Blockchain provides many advantages over conventional methods of transactions and record-keeping, including:
A major benefit of blockchain technology is its security. Because there is no central location for the blockchain network, if a hacker wanted to break into a smart contract or smart property, they would have to gain access to every computer in the chain at the same time. This makes it extremely unlikely that any cybercriminal will ever penetrate your smart contract or smart property.
The blockchain network is able to process transactions in real-time, which is why many believe it will become an integral part of the future financial system. In fact, some believe that blockchain could be used to challenge existing institutions like SWIFT.
Blockchain could potentially eliminate the need for banks and other third parties that often add significant costs to the consumer. The blockchain model is designed in a way that reduces or eliminates the need for intermediaries, which not only saves time and money but also prevents delays in processes.

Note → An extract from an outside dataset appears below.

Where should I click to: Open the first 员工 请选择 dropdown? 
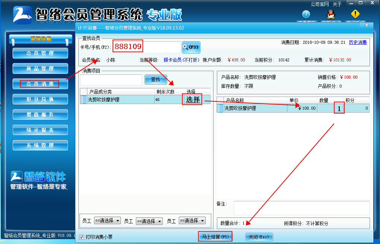coord(108,221)
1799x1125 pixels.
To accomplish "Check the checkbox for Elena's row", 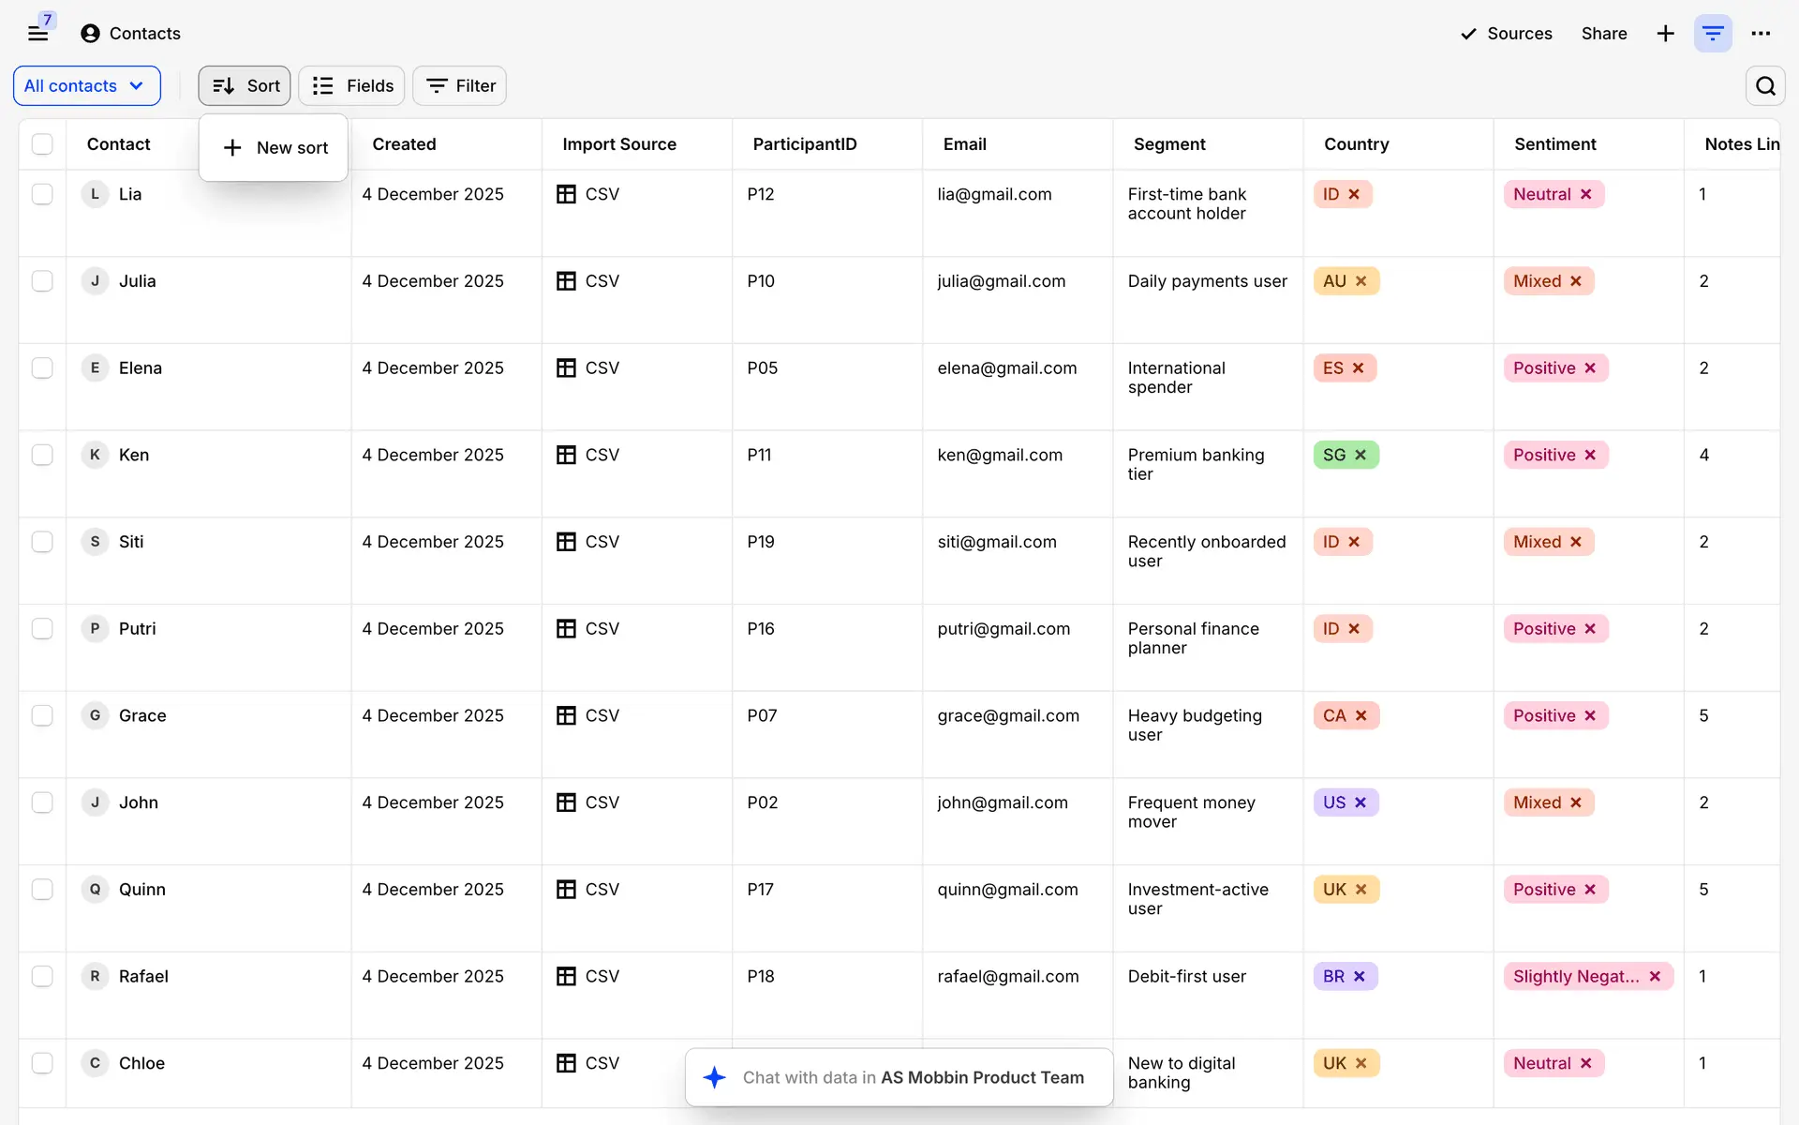I will (42, 368).
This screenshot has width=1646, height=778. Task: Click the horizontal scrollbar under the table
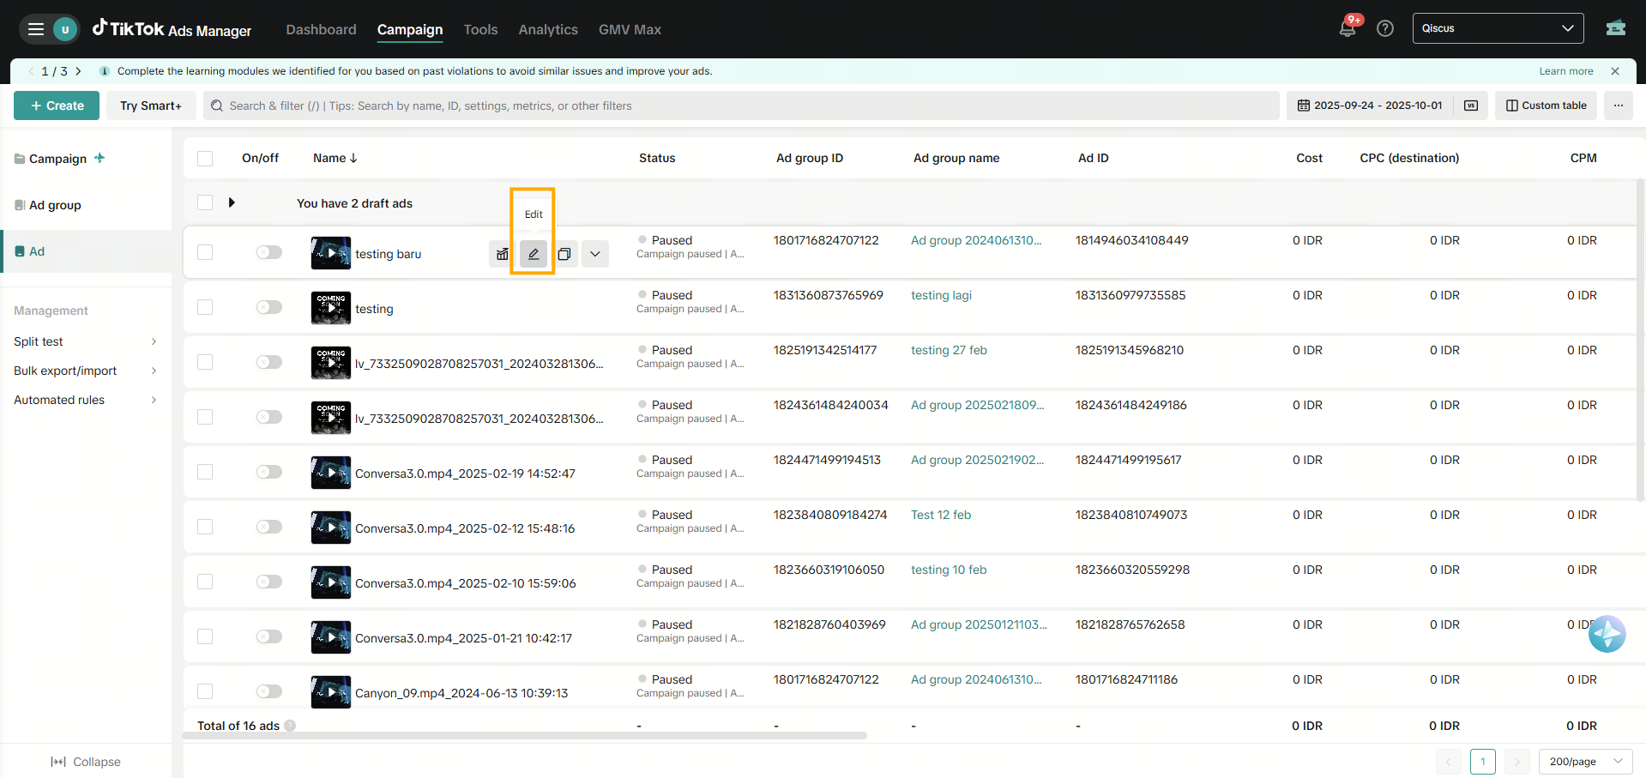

Blockchain has already changed the financial industry by providing faster, cheaper and more secure transactions; however, this technology will likely be applied to many other areas of personal and business activity in the future, including healthcare and the public sector.
Blockchain and the future
Blockchain technology is increasingly heralded as the “fifth evolution” of computing. Originally, blockchain was just a word used to describe how data would be structured and shared. Now, blockchain is a full-fledged type of technology and a new way to exchange money, data, and anything of value. Blockchain enables us to share information with anyone without the risk that it will be used for other purposes or changed in any undesirable way.
Blockchain technology is an exciting prospect for individuals looking to invest in cryptocurrency as well as businesses hoping to improve their efficiency and reduce costs. As blockchain technology advances, the demand for people with expert knowledge of this field is sure to increase.